If you are just starting out you may find silicone or plastic molds work easily. You can flex them to pop the pieces out, but keep them thinnish, say 1/4 inch thick or thinner. A cupcake of gelatin will not dry and will probably mold, but just the outside layer of a cupcake will work fine. 

There is usually a layer of foam on top of the quart jar, which you can skim off, lay in a plastic lid or something, and use for clouds or seafoam or lace, as it's nicely white. The plain gelatin is kind of yellowish. I just use fabric dyes mostly, because I have those around, but you can color it with a lot of things, from food coloring, to candy coloring to paint.
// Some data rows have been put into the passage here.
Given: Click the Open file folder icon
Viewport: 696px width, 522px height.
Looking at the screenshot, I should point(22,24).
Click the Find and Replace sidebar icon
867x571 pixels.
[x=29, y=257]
I also have a lot of powdered pigments like metallics and neons that I use regularly. You should certainly experiment with what you have around rather than investing heavily in expensive art materials. Remember, Jell-O Art is kind of anti-art, in that is accessible, inexpensive, experimental and irreverent. Nobody is going to be a Jell-O Art Critic. 

So check on your gelatin after maybe 6 hours and see what it will do. You can cut it, press things into it, and later paint it or whatever works. You can coat fabrics or cheesecloth with it. Here's some human forms made eons ago by the person who first tried drying it, in our group anyway, Celeste LeBlanc. They're made from net and fabrics coated with the gelatin. I think she made it even thicker than I do, and embedded various things in it, like snakeskins and ribbons.



The image at the beginning of the blog I made by cutting a pie plate of fairly thick gelatin in a spiral cut, from the center out to the edge. Then I carefully pulled it out an hung it up to dry. It is boingy and very fun and I have made lots of these and smaller ones since then. Getting movement out of gelatin is just extra fun you can have.